**Task statement:** Reproduce every line of the material below without changing it, leaving the pictures out of your answer.

**Supplied entries:**
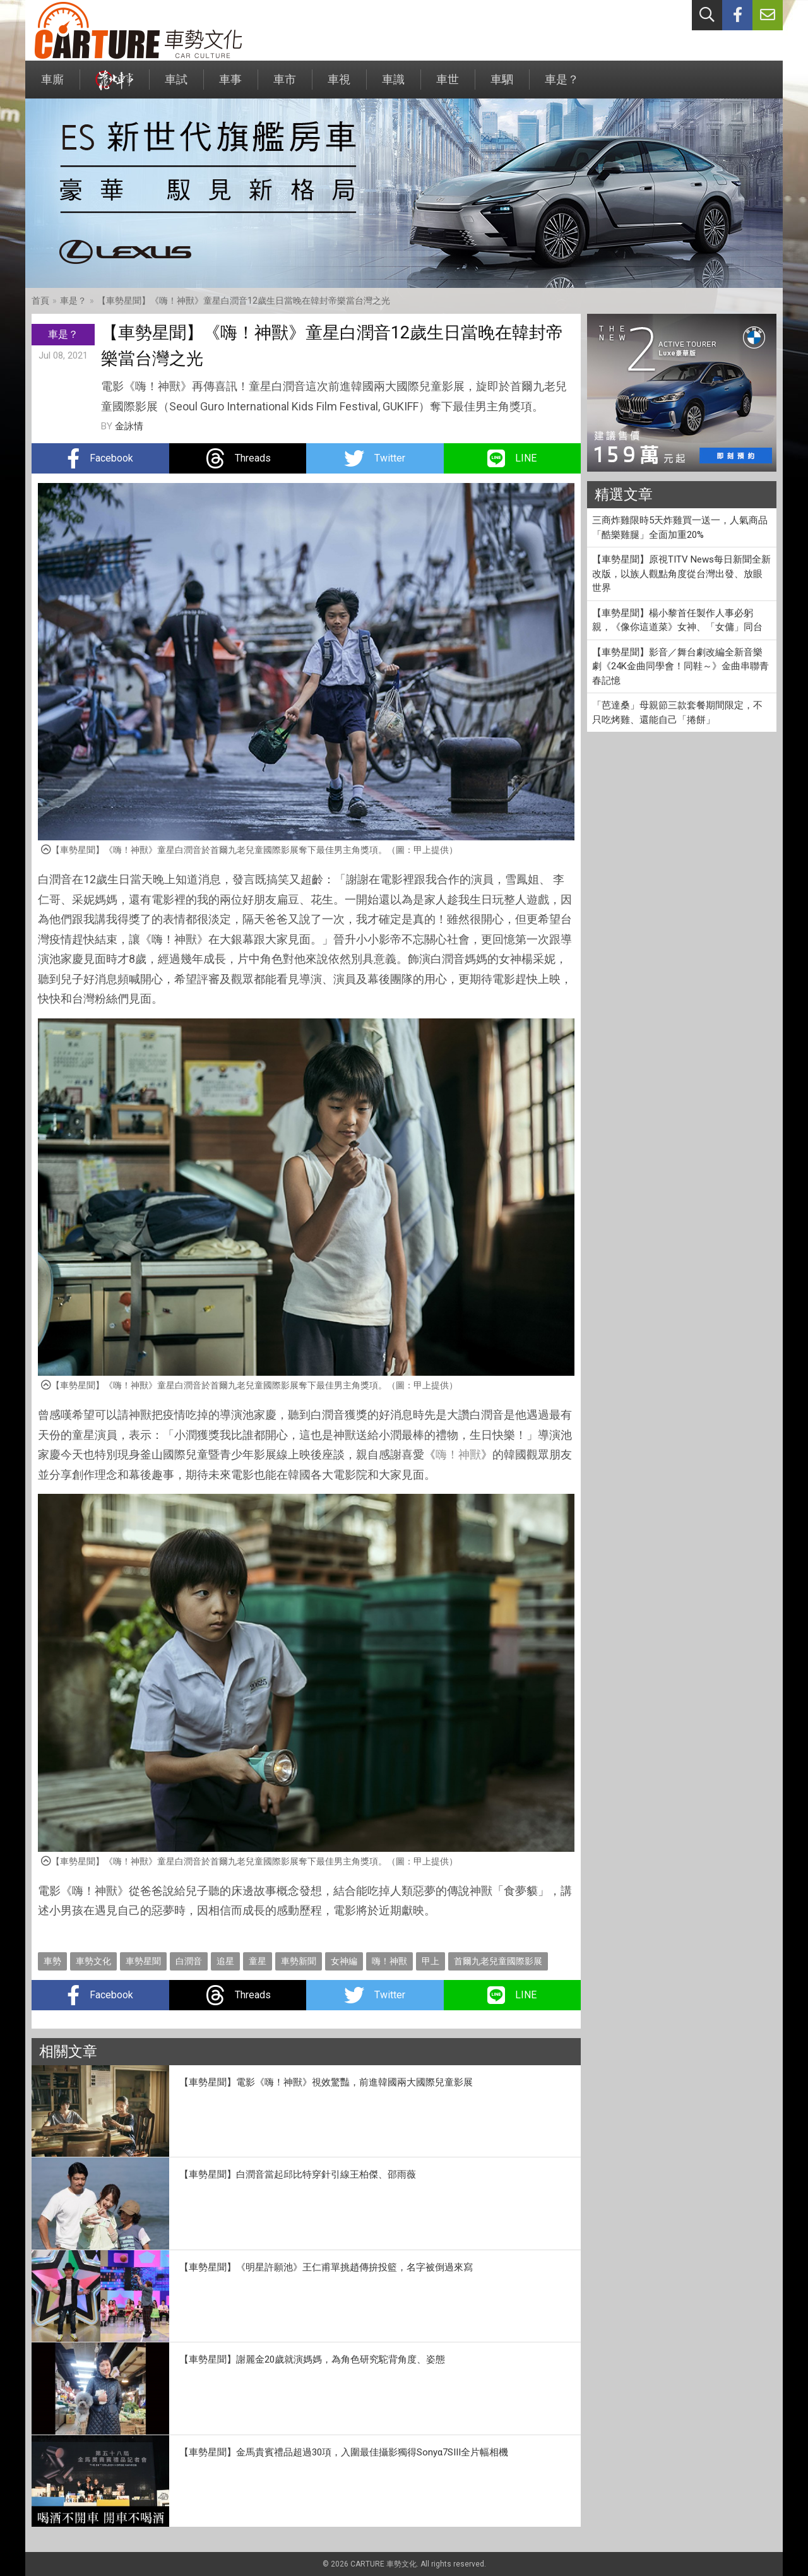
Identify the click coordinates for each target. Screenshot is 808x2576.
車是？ (562, 85)
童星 (257, 1961)
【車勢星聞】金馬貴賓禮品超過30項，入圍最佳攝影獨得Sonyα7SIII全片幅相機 (343, 2452)
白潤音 (188, 1961)
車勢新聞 (298, 1961)
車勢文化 (93, 1961)
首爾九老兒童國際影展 (498, 1961)
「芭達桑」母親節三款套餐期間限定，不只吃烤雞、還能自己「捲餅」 (677, 712)
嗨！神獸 (458, 1454)
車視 (339, 85)
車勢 (52, 1961)
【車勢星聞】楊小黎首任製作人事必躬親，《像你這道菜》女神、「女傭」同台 (677, 620)
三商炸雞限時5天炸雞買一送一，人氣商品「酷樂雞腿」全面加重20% (680, 527)
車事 (230, 85)
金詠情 (129, 426)
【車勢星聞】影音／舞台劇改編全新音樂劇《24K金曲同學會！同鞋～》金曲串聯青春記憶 (680, 666)
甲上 (430, 1961)
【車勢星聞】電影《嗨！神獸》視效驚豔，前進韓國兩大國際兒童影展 (326, 2082)
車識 (393, 85)
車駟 (502, 85)
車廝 (52, 85)
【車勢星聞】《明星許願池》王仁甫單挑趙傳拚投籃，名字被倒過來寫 (326, 2267)
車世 (447, 85)
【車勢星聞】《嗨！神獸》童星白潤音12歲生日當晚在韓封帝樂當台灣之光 (243, 300)
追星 (225, 1961)
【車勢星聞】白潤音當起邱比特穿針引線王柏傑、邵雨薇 (297, 2174)
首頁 (40, 300)
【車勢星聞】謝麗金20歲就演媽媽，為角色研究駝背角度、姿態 (312, 2359)
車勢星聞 (143, 1961)
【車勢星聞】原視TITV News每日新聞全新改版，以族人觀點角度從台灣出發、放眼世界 (681, 573)
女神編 (344, 1961)
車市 (285, 85)
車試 (176, 85)
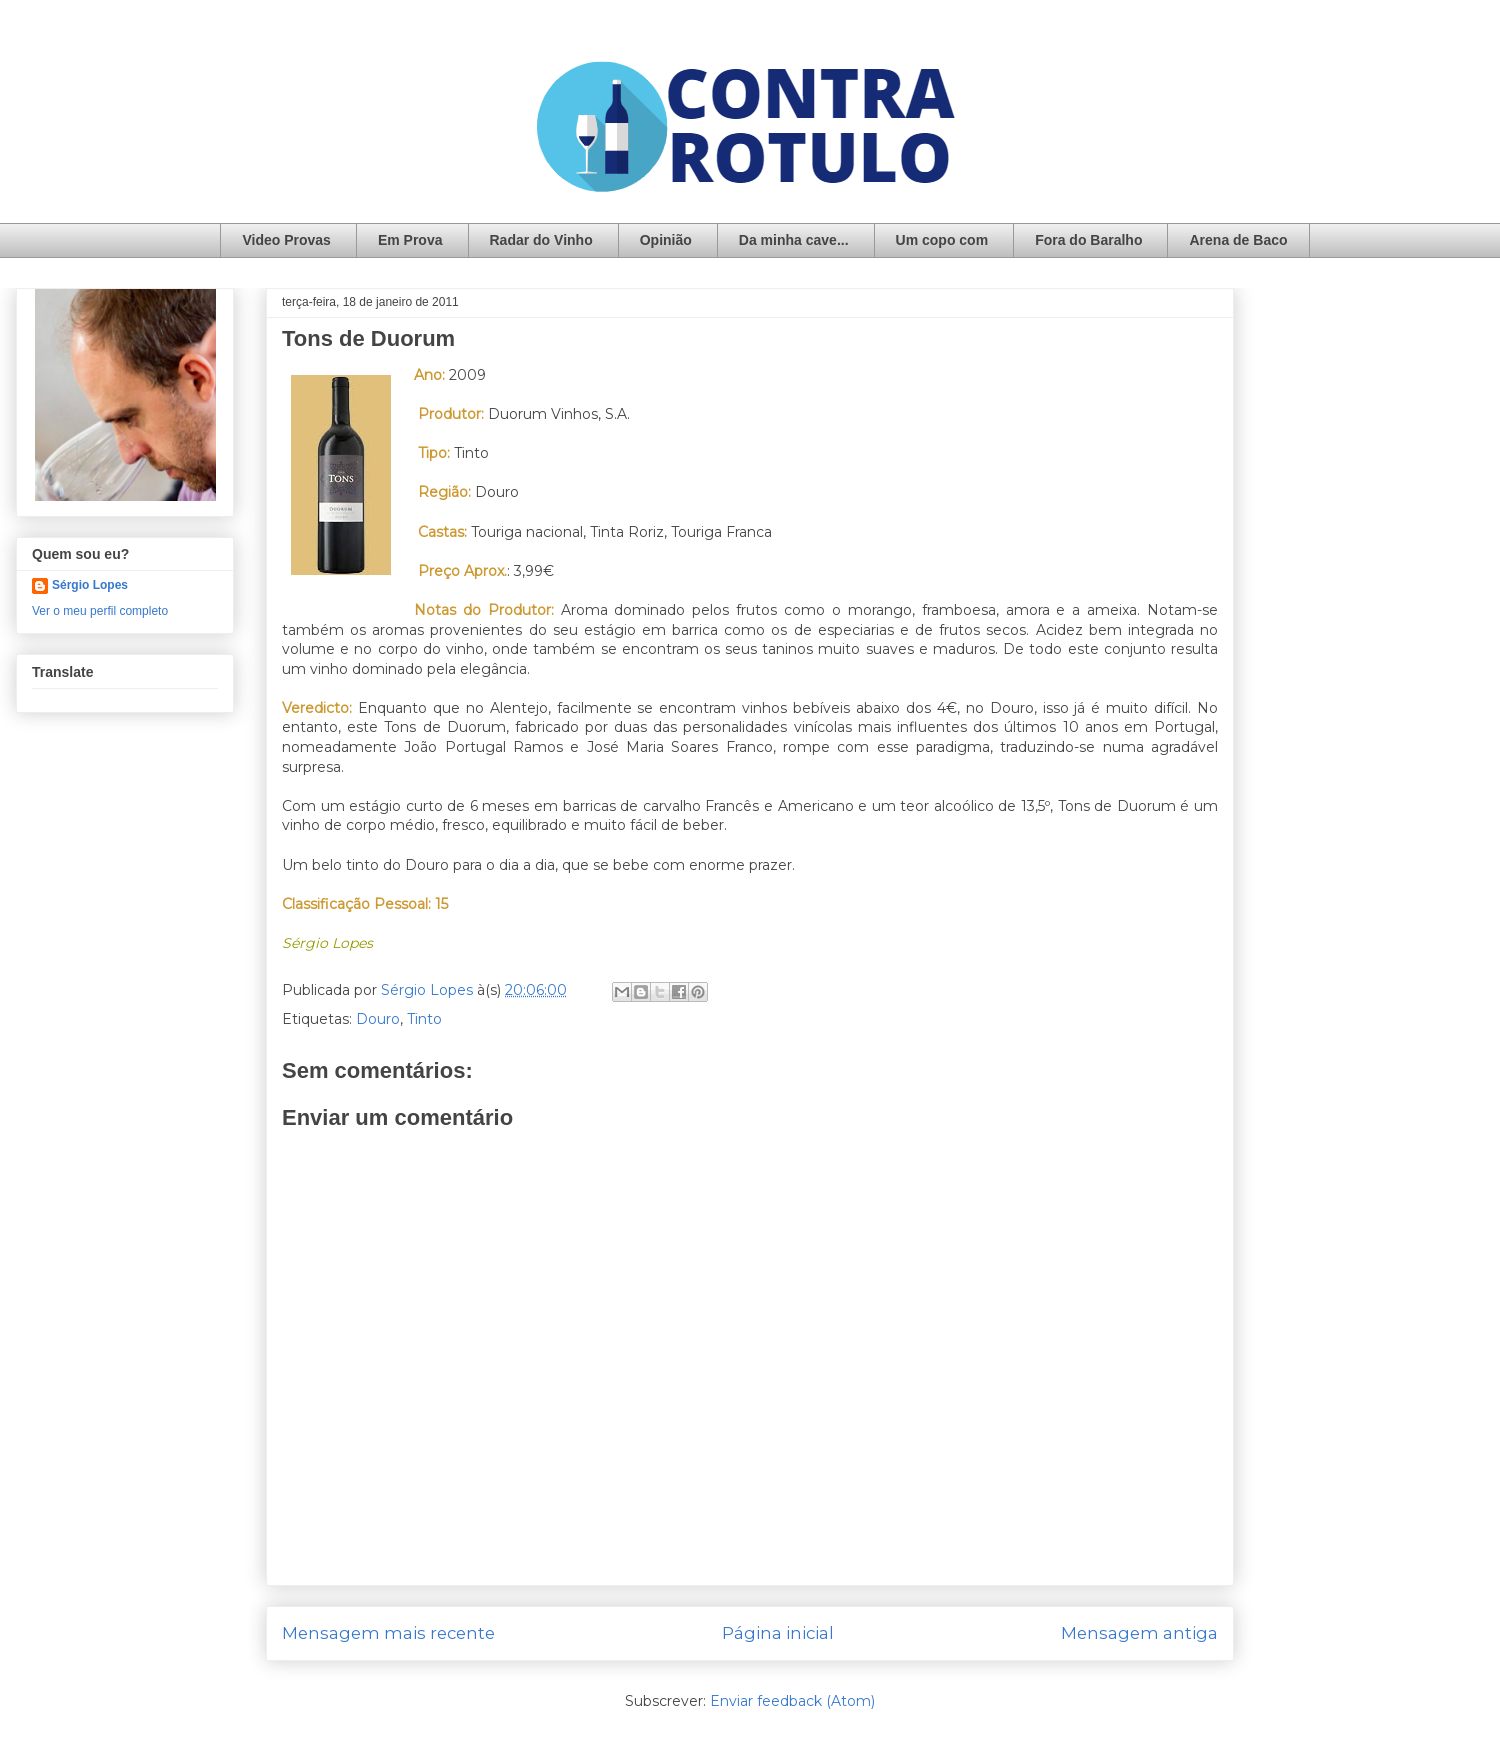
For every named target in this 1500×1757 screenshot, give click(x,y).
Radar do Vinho (541, 240)
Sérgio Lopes (90, 585)
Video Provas (286, 240)
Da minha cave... (794, 240)
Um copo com (942, 240)
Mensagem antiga (1139, 1633)
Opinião (666, 240)
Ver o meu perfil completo (100, 611)
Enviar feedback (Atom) (792, 1701)
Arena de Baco (1238, 240)
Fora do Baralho (1088, 240)
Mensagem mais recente (388, 1633)
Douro (378, 1019)
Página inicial (778, 1633)
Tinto (424, 1019)
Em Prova (410, 240)
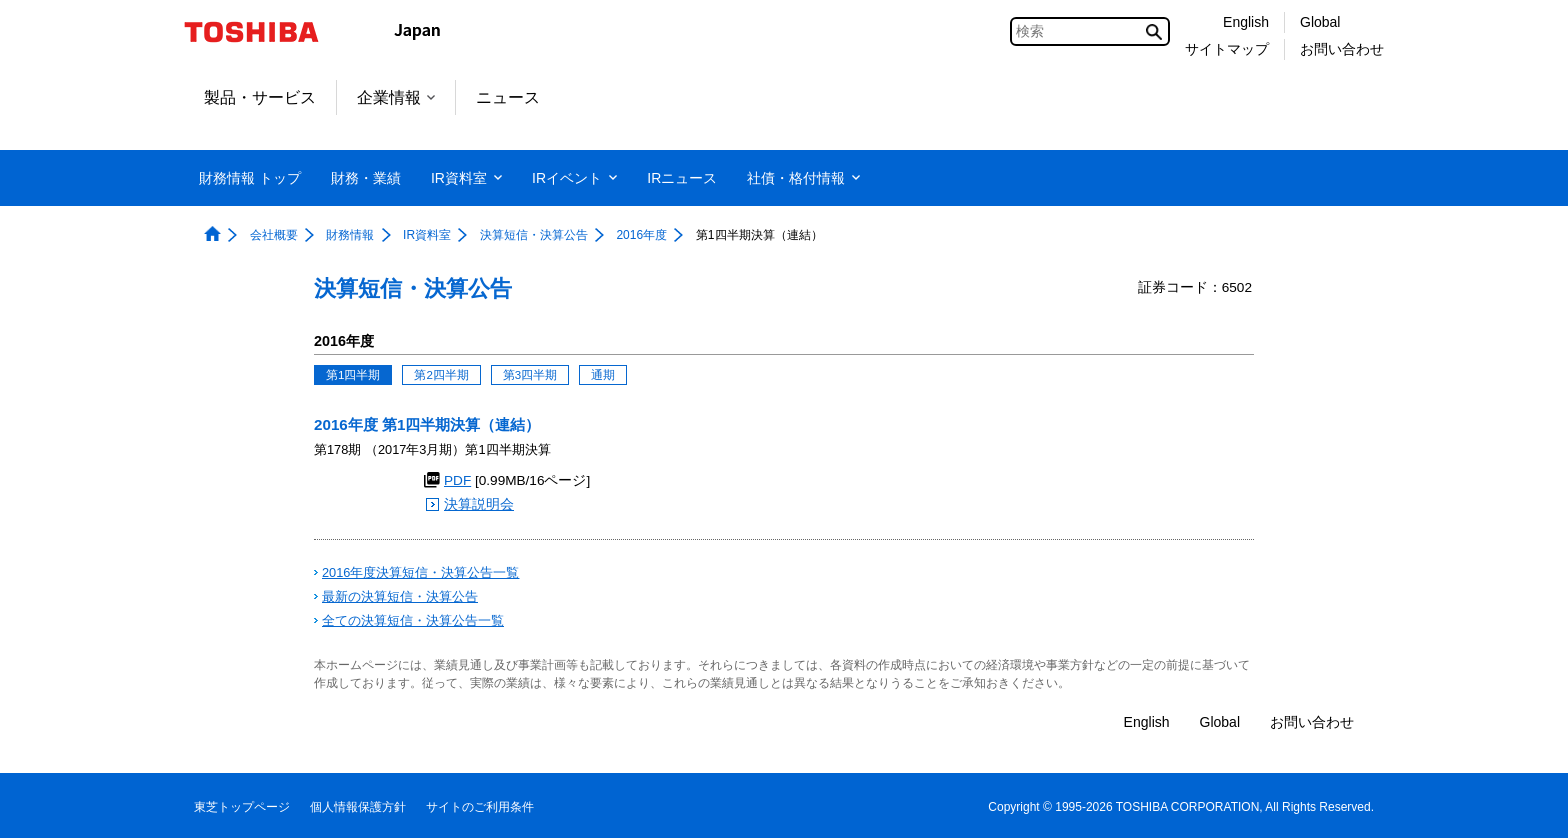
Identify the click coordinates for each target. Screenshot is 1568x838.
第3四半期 (530, 375)
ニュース (508, 97)
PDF (457, 480)
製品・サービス (260, 97)
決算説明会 (479, 504)
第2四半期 (441, 375)
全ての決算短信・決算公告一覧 (413, 620)
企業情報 (396, 97)
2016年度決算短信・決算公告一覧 (420, 572)
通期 (603, 375)
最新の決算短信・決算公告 (400, 596)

**Result of this exercise:**
Identify the click coordinates for each target. Screenshot is 808x2576.
車是？ (562, 85)
童星 (257, 1961)
【車勢星聞】金馬貴賓禮品超過30項，入圍最佳攝影獨得Sonyα7SIII全片幅相機 (343, 2452)
白潤音 (188, 1961)
車勢新聞 (298, 1961)
車勢文化 (93, 1961)
首爾九老兒童國際影展 (498, 1961)
「芭達桑」母親節三款套餐期間限定，不只吃烤雞、還能自己「捲餅」 (677, 712)
嗨！神獸 (458, 1454)
車視 (339, 85)
車勢 (52, 1961)
【車勢星聞】楊小黎首任製作人事必躬親，《像你這道菜》女神、「女傭」同台 (677, 620)
三商炸雞限時5天炸雞買一送一，人氣商品「酷樂雞腿」全面加重20% (680, 527)
車事 (230, 85)
金詠情 (129, 426)
【車勢星聞】影音／舞台劇改編全新音樂劇《24K金曲同學會！同鞋～》金曲串聯青春記憶 (680, 666)
甲上 (430, 1961)
【車勢星聞】電影《嗨！神獸》視效驚豔，前進韓國兩大國際兒童影展 (326, 2082)
車識 (393, 85)
車駟 (502, 85)
車廝 (52, 85)
【車勢星聞】《明星許願池》王仁甫單挑趙傳拚投籃，名字被倒過來寫 (326, 2267)
車世 (447, 85)
【車勢星聞】《嗨！神獸》童星白潤音12歲生日當晚在韓封帝樂當台灣之光 (243, 300)
追星 (225, 1961)
【車勢星聞】白潤音當起邱比特穿針引線王柏傑、邵雨薇 (297, 2174)
首頁 (40, 300)
【車勢星聞】謝麗金20歲就演媽媽，為角色研究駝背角度、姿態 (312, 2359)
車勢星聞 (143, 1961)
【車勢星聞】原視TITV News每日新聞全新改版，以族人觀點角度從台灣出發、放眼世界 (681, 573)
女神編 (344, 1961)
車市 (285, 85)
車試 (176, 85)
For every named target in this 1500×1757 screenshot, give click(x,y).
Radar do Vinho (541, 240)
Sérgio Lopes (90, 585)
Video Provas (286, 240)
Da minha cave... (794, 240)
Um copo com (942, 240)
Mensagem antiga (1139, 1633)
Opinião (666, 240)
Ver o meu perfil completo (100, 611)
Enviar feedback (Atom) (792, 1701)
Arena de Baco (1238, 240)
Fora do Baralho (1088, 240)
Mensagem mais recente (388, 1633)
Douro (378, 1019)
Página inicial (778, 1633)
Tinto (424, 1019)
Em Prova (410, 240)
Identify the click coordinates for each target. Screenshot is 1568x838.
第3四半期 (530, 375)
ニュース (508, 97)
PDF (457, 480)
製品・サービス (260, 97)
決算説明会 (479, 504)
第2四半期 (441, 375)
全ての決算短信・決算公告一覧 (413, 620)
企業情報 (396, 97)
2016年度決算短信・決算公告一覧 (420, 572)
通期 (603, 375)
最新の決算短信・決算公告 (400, 596)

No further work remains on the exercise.